One reason is that parallel assignments [can] allocate an intermediate array [if it is the last statement in a method for example], the other is that the benchmark uses MANY assignments and the performance difference seems to scale with assignment numbers. In the wild the most common number is 2.
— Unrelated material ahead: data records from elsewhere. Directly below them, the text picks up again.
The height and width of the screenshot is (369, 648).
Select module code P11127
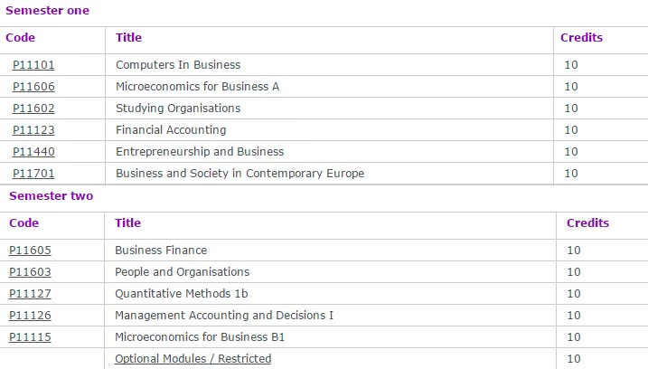coord(30,294)
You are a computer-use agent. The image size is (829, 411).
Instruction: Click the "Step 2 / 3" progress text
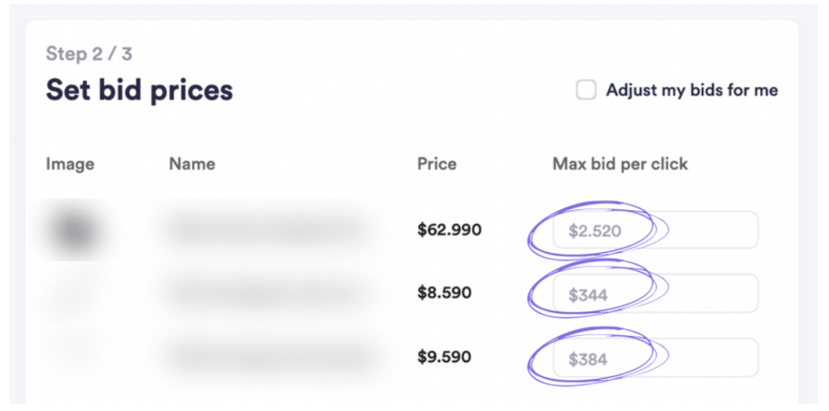tap(89, 54)
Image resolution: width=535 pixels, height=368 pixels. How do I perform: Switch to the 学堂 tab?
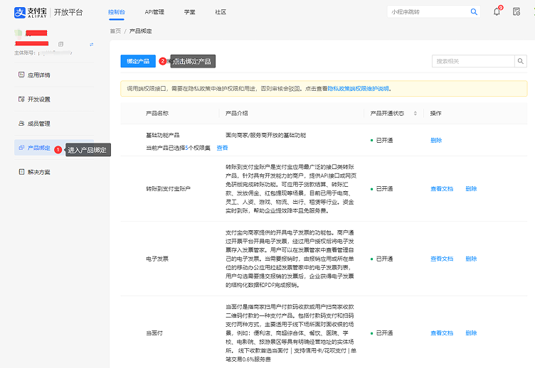(190, 12)
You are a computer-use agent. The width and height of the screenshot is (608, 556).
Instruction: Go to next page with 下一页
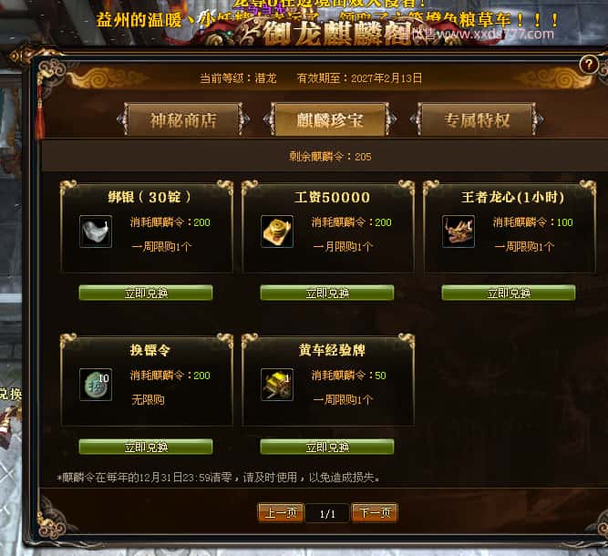(x=375, y=513)
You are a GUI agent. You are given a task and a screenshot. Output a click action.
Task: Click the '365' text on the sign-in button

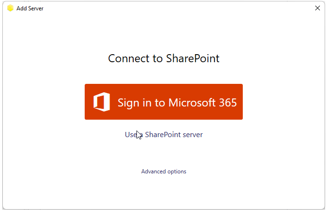pyautogui.click(x=228, y=103)
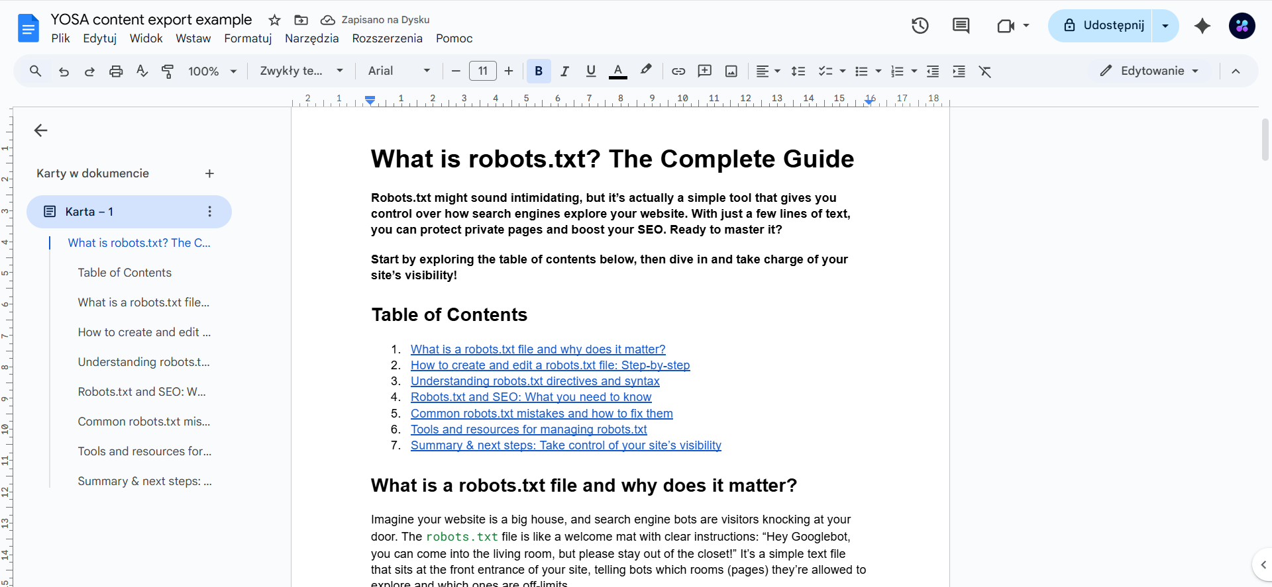The width and height of the screenshot is (1272, 587).
Task: Open the Wstaw menu
Action: [193, 38]
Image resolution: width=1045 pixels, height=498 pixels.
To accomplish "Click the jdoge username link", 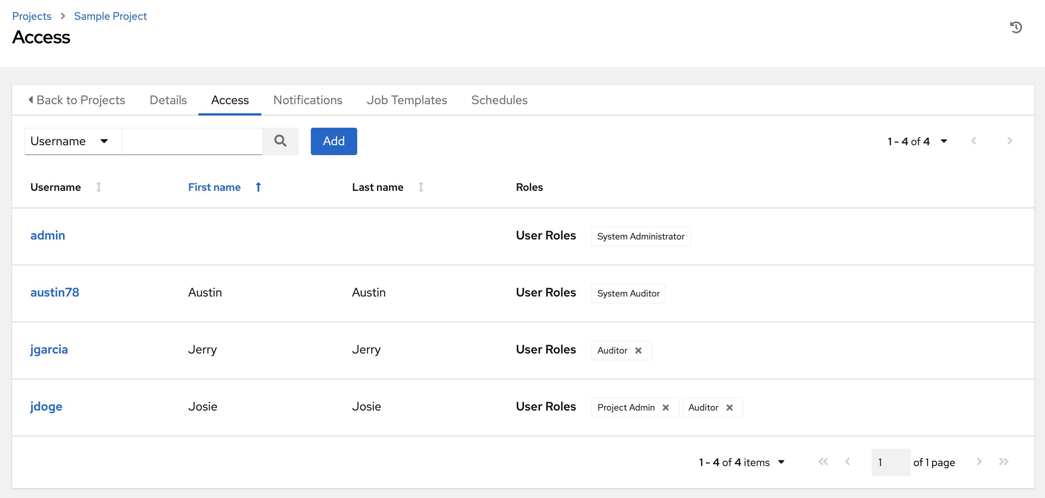I will 45,407.
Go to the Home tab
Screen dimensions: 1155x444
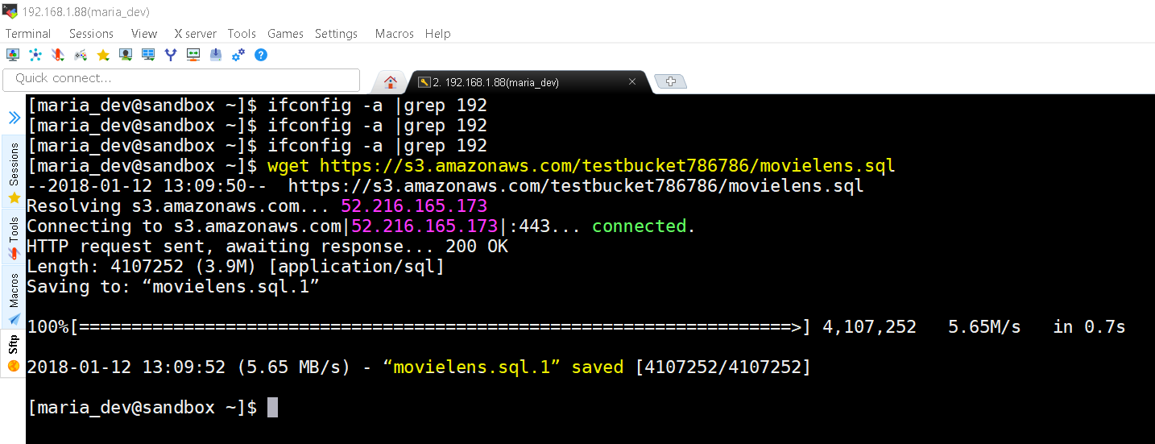pos(391,82)
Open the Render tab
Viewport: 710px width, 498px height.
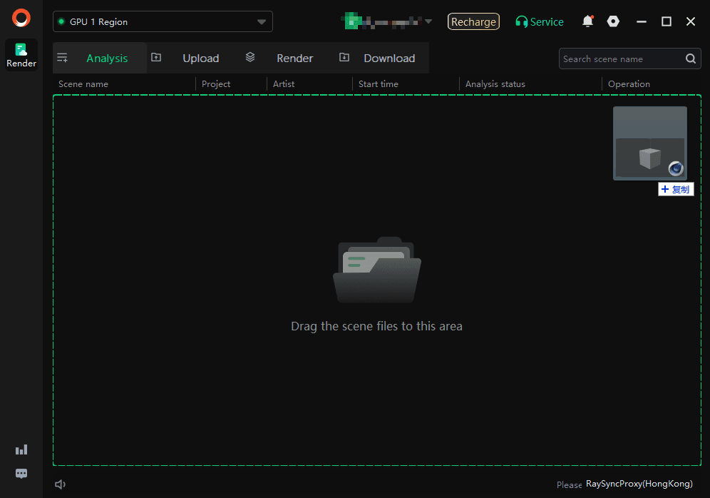[x=294, y=59]
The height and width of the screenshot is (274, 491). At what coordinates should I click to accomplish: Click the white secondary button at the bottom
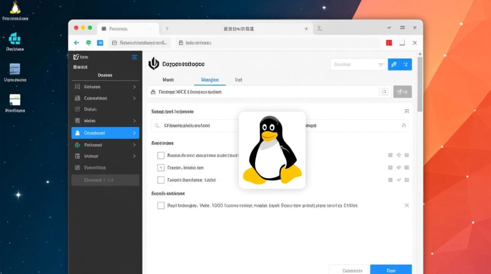click(x=349, y=270)
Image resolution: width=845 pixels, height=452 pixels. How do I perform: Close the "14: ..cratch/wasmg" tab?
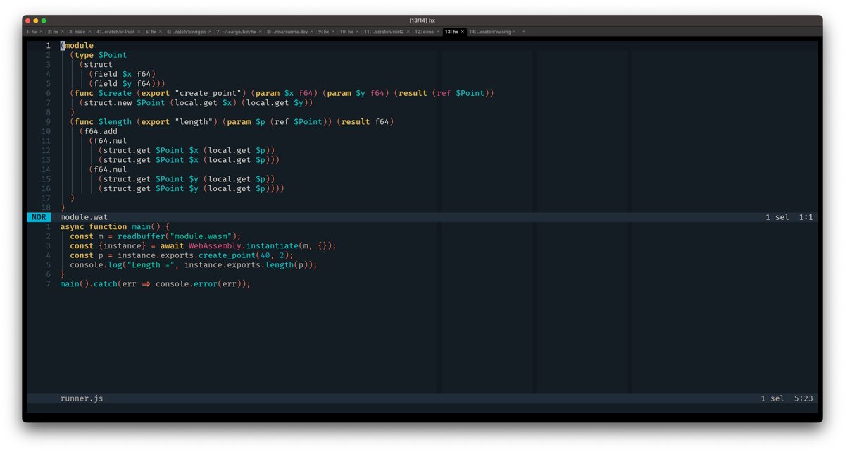(x=513, y=31)
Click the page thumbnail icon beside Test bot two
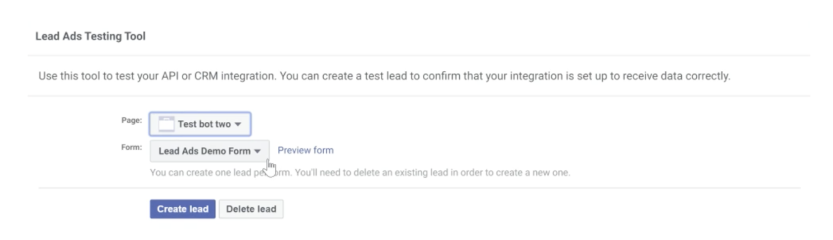Viewport: 833px width, 240px height. click(x=166, y=124)
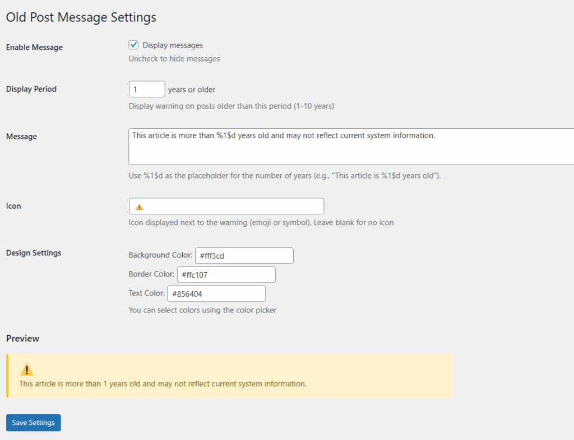The height and width of the screenshot is (440, 574).
Task: Toggle the Display messages checkbox
Action: (x=133, y=45)
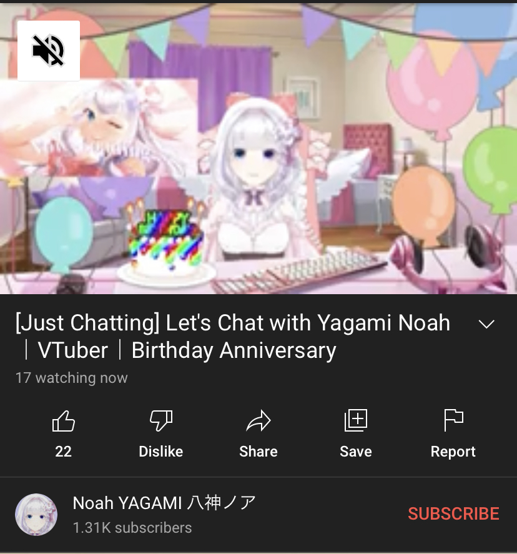Open the Noah YAGAMI 八神ノア channel name

(164, 503)
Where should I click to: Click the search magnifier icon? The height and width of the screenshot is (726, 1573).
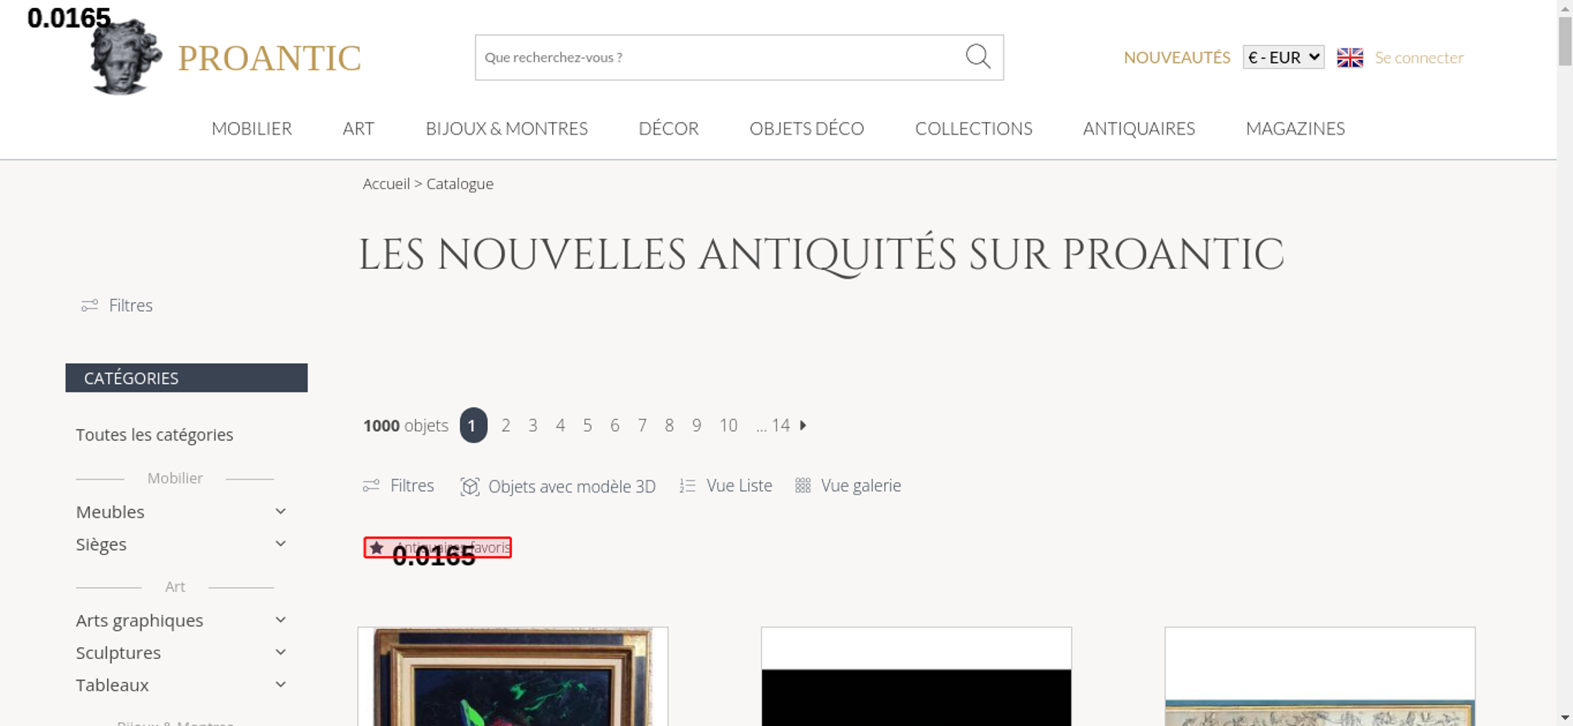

Also worth noting that by using integers, we're isolating to only the assignment time (mostly) but this distorts the possible impact of the code. If you switch to strings that allocate then the pressure on the GC actually causes sequential assignment to be faster (at least sometimes).
Benchmarks below.
Reasoning
In https://github.com/fastruby/fast-ruby/blob/main/code/general/assignment.rb it states that parallel assignment is much faster than sequential assignment, but if you have only 2 assignments, the difference is negligible:
Note that sequential assignment is faster here (but within error). While the parallel assignment is fewer operations, it also introduces an intermediate array that requires an allocation:
Even in the case of MANY sequential versus parallel assignments, if the function is doing anything non-trivial (such as allocating strings as opposed to using integers which are all singletons, then the effect of the "faster" parallel assignment is pretty much negligible. This run actually has sequential being faster:
The sequential assignment is also faster here (but within error).